Believe it or not, the message of love is
written on the waistband of the cigarette. However, the message is not in
letters but in colours. The green or blue indicates acceptance, while red
signifies refusal and rejection.
Green or blue, therefore, is intoxicating
colours for Hmar boys. But then it is the raven black of a girl’s hair that
sends them into the fifth heaven. In this unique language of love, a strand of
the girl’s own hair used as a cigarette waistband is a mark of ‘intense
ardour’.
When a girl does not know how to respond a
visitor, she can simply use a white colour waistband while offering the
cigarette to him. It indicates that her mental frame is in a neutral state and
therefore the suitor has to wait while scores of white-banded cigarettes are
being reduced to ashes during the visits.
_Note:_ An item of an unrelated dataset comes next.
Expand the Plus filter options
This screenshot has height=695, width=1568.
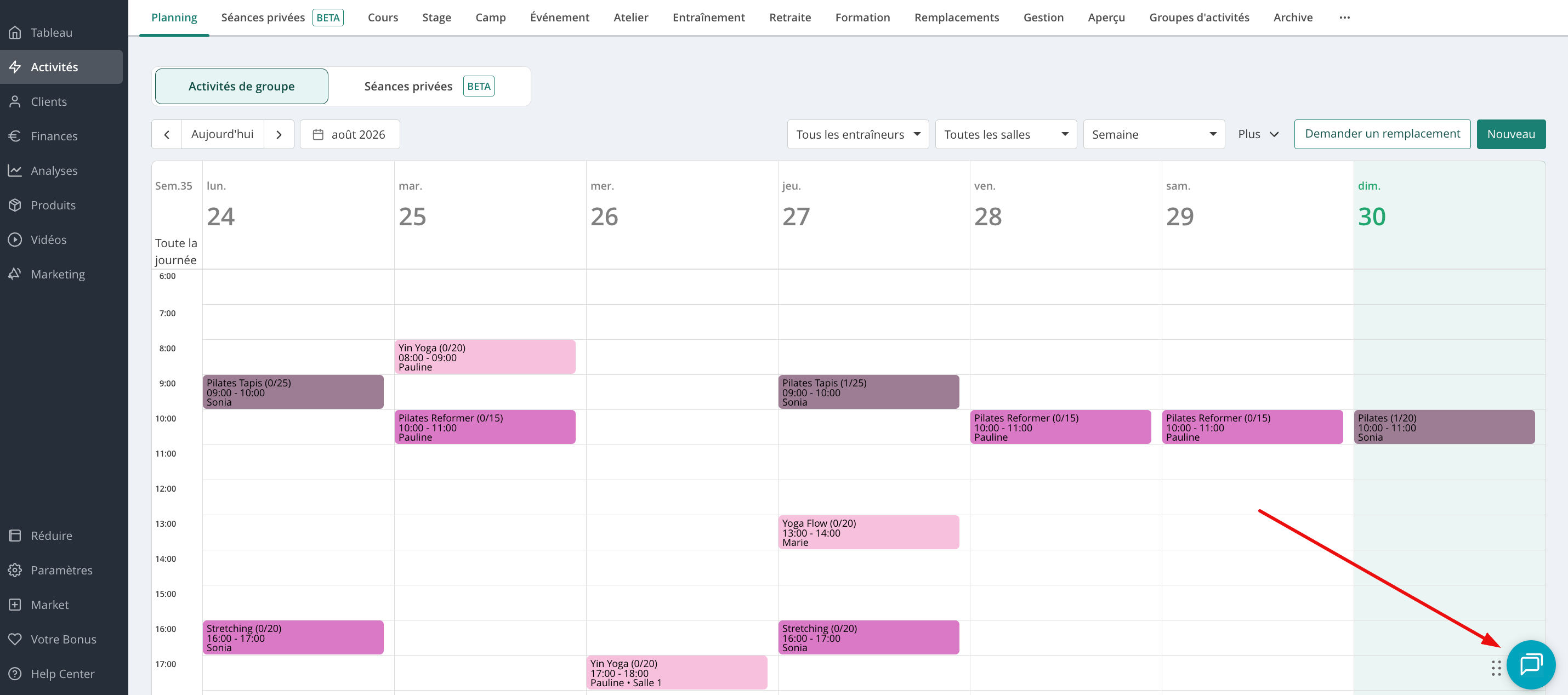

The system of inleng hai or courting girls is an age-old Hmar social tradition. A
sub-tribe of Chin-Kuki-Mizo group numbering about one and a half lakhs
scattered in Manipur, Mizoram and Assam they have a separate identity of
themselves.
The fire-place plays an important role in
their lives. Meat, maize and salt are kept drying above it and it is around
this fire that the fate of many a lover is sealed forever.
After sunset, stuffed with pouches of
tobacco, the boys will come to the house of the girl of their choice. While the
girl is busy rolling the cigarettes, the boys will help her by preparing
fire-wood and pounding rice etc. The tribal courtesy and etiquette demands her
to treat all the visitors equally, though it is her prerogative to select the
right man.
The evening session can be terminated
according to the taste and desire of the girl. She has to signal it by simply
pointing the cigarette towards them while offering it. In that case the unlucky
suitors have to take it in their own stride and head back for the zawlbuk, the dormitory of unmarried.